There is “no room for optimism for the second quarter and the entire year,” according to a statement from Hong Kong’s government late Tuesday that cited Chief Executive Carrie Lam’s remarks at a lunch for representatives of international and local chambers of commerce.

Lam said the territory’s economic momentum has weakened in recent months on the U.S.-China trade war and other “uncertainties,” while pledging to “spare no efforts” to deal with anti-government protests that risk harming the city’s growth.

“Mrs.
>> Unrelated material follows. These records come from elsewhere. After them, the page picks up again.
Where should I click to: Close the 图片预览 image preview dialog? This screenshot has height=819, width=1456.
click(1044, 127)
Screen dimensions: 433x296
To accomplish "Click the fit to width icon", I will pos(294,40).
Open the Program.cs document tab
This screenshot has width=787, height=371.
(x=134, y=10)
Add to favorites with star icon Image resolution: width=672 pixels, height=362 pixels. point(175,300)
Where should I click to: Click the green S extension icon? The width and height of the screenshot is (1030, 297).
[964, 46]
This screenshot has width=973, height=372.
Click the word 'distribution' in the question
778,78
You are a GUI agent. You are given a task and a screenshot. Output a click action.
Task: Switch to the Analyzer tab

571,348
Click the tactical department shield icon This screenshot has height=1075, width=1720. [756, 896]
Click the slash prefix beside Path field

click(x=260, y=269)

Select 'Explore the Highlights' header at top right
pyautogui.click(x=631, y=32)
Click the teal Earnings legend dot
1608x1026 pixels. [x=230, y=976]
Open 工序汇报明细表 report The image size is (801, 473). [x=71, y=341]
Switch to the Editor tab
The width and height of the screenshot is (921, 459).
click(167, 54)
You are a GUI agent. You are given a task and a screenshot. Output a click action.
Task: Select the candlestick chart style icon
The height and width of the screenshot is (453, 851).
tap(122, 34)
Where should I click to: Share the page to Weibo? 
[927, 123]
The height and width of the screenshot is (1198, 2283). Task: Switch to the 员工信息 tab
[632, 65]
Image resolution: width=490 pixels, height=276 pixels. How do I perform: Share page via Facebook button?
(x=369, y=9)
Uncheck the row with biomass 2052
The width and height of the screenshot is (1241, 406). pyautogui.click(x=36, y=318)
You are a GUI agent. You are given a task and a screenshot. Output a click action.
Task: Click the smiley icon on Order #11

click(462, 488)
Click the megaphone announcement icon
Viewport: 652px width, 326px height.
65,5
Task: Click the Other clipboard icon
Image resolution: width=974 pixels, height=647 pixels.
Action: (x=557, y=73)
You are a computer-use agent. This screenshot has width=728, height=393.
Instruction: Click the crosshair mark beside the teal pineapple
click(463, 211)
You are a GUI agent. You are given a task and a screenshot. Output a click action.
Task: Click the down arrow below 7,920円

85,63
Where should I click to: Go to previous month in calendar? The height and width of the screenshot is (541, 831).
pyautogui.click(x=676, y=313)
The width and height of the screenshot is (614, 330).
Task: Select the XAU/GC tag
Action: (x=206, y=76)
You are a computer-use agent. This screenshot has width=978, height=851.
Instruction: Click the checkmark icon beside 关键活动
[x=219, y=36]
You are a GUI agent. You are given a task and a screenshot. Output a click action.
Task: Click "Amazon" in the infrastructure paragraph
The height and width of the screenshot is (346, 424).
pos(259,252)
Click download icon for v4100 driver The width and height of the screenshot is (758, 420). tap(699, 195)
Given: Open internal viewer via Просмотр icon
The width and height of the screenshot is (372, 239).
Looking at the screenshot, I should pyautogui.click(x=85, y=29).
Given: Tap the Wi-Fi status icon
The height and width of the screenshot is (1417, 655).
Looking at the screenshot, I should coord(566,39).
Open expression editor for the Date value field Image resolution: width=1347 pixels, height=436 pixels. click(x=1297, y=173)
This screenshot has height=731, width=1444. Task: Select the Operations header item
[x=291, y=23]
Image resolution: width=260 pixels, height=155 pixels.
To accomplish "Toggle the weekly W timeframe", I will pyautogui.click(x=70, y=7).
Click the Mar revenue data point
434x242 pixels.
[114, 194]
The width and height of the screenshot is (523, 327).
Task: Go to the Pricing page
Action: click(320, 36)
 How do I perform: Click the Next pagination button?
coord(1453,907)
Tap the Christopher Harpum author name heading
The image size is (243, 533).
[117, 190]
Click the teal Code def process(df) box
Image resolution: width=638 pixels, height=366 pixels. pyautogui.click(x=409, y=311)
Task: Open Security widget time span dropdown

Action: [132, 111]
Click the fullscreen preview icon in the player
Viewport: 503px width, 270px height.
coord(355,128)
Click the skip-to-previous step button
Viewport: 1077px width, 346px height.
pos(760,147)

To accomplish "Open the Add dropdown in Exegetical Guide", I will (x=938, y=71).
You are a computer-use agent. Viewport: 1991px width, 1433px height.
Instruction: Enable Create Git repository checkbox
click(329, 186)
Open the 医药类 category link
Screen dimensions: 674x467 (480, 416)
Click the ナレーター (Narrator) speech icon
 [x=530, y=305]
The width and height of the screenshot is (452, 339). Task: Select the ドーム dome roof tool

Lam also said that the disputes in society in recent months are not conducive to Hong Kong’s continued development and that she would spare no efforts to deal with them,” according to the statement. “She pointed out that everyone should continue to have confidence in the city and she firmly believes that with the concerted efforts of various sectors, Hong Kong would find opportunities amid difficulties.”

Figures on Thursday may indicate retail sales dropped year-on-year for a fifth month in June, with demonstrations and the subsequent police crackdown deterring shopping and tourism.

What Bloomberg’s Economists Say...

“Carrie Lam says there is ‘no room for optimism’ on 2019 growth. We agree. Four important growth drivers for the former colony are exports, tourism, finance and property. On each of them, the signs are discouraging.”--Tom Orlik, chief economist. See his full HONG KONG INSIGHT

  • For more insight from Bloomberg Economics, click here
International companies are also feeling increasingly pessimistic about the city’s prospects, according to a survey of AmCham Hong Kong members.

“AmCham urges the government to stem any further damage and show clear leadership in meeting the expectations of Hong Kong people and in restoring the city’s international reputation for effective governance under the ‘one country, two systems’ framework,” AmCham President Tara Joseph said in a press release.

Small businesses in the city have also become much more pessimistic, with a sentiment index of small and medium companies dropping to the lowest in the seven years the survey has been conducted. The attitude of companies toward investment, sales, and profits all declined, as did all nine industry sub-indices, according to the results of the survey by Standard Chartered (LON:STAN) Plc.